Although the responsibility is new and he expects a learning curve, he said the position is not entirely novel, since he has served as the planning commissioner for Ward 6 in Woodstock for about four years.
“I’ve provided leadership in planning and land use decisions, which is also one of the responsibilities of a county commissioner. The professional experience I’ve gained through my practice focusing on counties and cities throughout the state will also serve to lower the overall learning curve of my new position and shorten its duration,” Gordon said. “Listening is also a critical component of learning, which is part of the skill sets I’ve developed as an architect, where I must listen to the needs of my clients in the delivery of professional services.”
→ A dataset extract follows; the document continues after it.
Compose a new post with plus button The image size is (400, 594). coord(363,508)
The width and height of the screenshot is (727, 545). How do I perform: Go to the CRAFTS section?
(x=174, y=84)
Besides his experience as a planning commissioner, Gordon said he’s preparing for the seat by establishing relationships within the county. After the runoff election results showed Gordon defeated his opponent Larry Singleton, he started reaching out to Chairman Buzz Ahrens, Commissioners Brian Poole and Ray Gunnin, Commissioner-elect Steve West and outgoing Commissioner Jason Nelms.
“I have also talked with several of the county’s mayors and council members and plan to continue to engage other leaders in the days ahead,” Gordon said. “To prepare to serve the citizens, I am currently in the process of setting up a dedicated phone number, email address and web resources so that the residents of District 4 will have multiple ways to contact me regarding their concerns and to voice their opinions.”
To engage more citizens, he said he also plans to schedule quarterly town hall-style meetings that will rotate to different locations within District 4.
Economic development a top priority
Once Gordon is sworn in come January, he says he plans to put economic development on the top of his priority list. He says the county’s economy is showing signs of improvement, along with its top-rated schools, outstanding public safety resources and low tax burden that makes Cherokee positioned for economic growth.
“We must continue to bring good jobs to our county and help our existing businesses succeed. The traffic congestion on Interstate 575 and other state highways will be reduced if more county residents are able to find good jobs closer to home,” Gordon said. “Economic development growth also increases our tax base and will allow us to continue to improve the quality of the services and resources that the county is tasked with providing.”
Gordon said decreased property values, failed businesses and foreclosures have been the top issues facing the BoC. Although the county has kept the tax burden low and service levels high during the recession, Gordon said it appears the county is not as competitive in staff compensation.
“Cherokee County is committed to training, especially with respect to public safety,” Gordon said. “However, we can’t afford to continue to lose the cost of our investment in training to other cities and counties that are willing to offer a better compensation package.”
Gordon suggests a solution to prevent county employees from leaving would be to revisit how the county gauges their position in the market with respect to staff compensation, and be willing to adjust to remain competitive. He would also like to give staff the opportunity to express concerns and opinions about their job comfortably.
“Whether the staff concerns are anonymous or direct, we can make sure that we are hearing and responding to those whom we ask to take care of us. In my business, we recently conducted an anonymous online staff survey, which was very beneficial. This method is one I will propose that we consider for the county,” Gordon said.
Having served on the public input committee for the county’s parks and recreation master plan and on the boards of the Southern Off-Road Bicycle Association and the Greenprints Alliance of Woodstock, Gordon expressed excitement to now play a leadership role in implementing the plan.
“We all know how great it is to live in Cherokee and more of us are beginning to work here as well. Having quality places to play is an important component of the live-work-play equation that results in balanced, healthy and vibrant communities,” Gordon said.
As Gordon prepares for the BoC role, he plans to revisit with County Manager Jerry Cooper and other department leaders to discuss what is working, what needs improvement and what they perceive are the greatest needs and biggest challenges.
“Early in the campaign, I met with those leaders, including the Office of Economic Development, Chamber of Commerce, numerous civic and neighborhood associations, our sheriff and public safety leaders in order to gain a ‘boots-on-the-ground perspective,’” Gordon said. “In the days leading up to taking office, as well as the days to follow, I will be repeating this process regularly in order to stay current, engaged and informed with the people who are on the front lines of service delivery.”